When everyone was asleep and it was just the two of us, I cherished how your eyes followed me everywhere, how you would roll over for a belly rub, bring me your favorite toy or call me into the kitchen for your evening snack.
You were my sidekick, my shadow, my companion. You made us laugh everyday. How you would beg for some of our snacks by sitting on the couch next to us with your paw on our leg but looking in the other direction always cracked us up. Or running into the kitchen with your favorite toy and give out a very quiet bark to tell us to run in after you so you could allude us by running back into the living room. You gave this home so much warmth and love. But your quick turn for the worst and sudden suffering last night let us know we had to let you go, let you rest.
I think I hear your feet pattering on the wood floor but you’re not here. A dog or person walks past the front of our house and I wait for that protective bark, but it’s not coming.
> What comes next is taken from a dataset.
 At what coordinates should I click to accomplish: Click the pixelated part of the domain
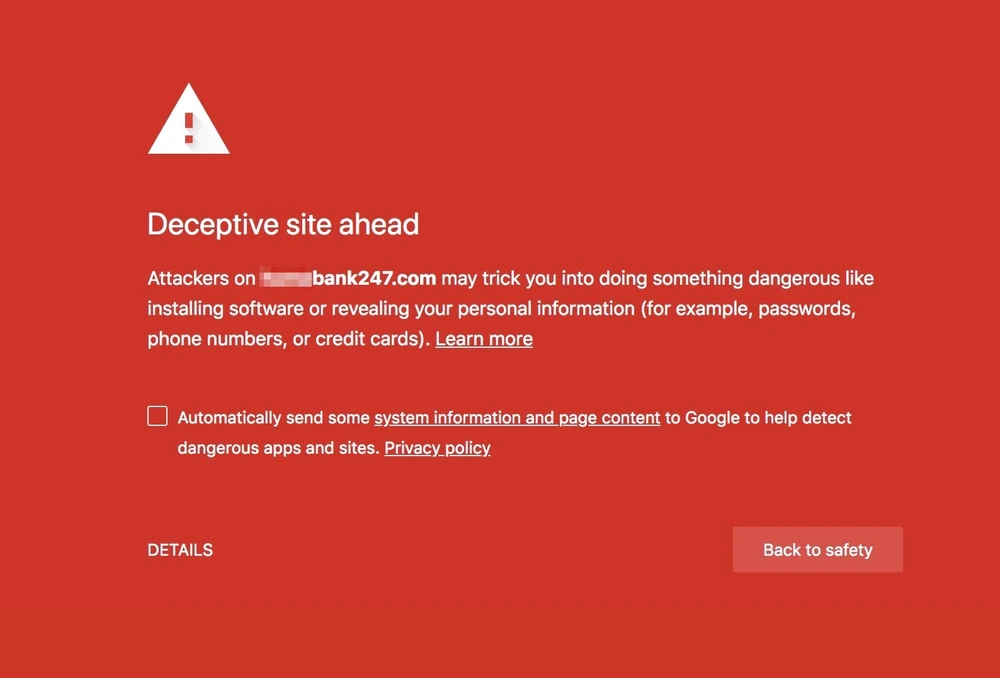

My favorite memory of you will always be the complete joy you showed whenever you rolled in the grass at our local park. I channeled some of my grief today into gathering all your digital photos and made a slideshow video that I shared with the family and friends who loved you most, and it made me realize how unconditionally you loved and how very much you were loved. I needed to voice these things in a forum where folks can truly understand the depths of this loss. I miss you C, I’ll love you forever. Run free my sweetie.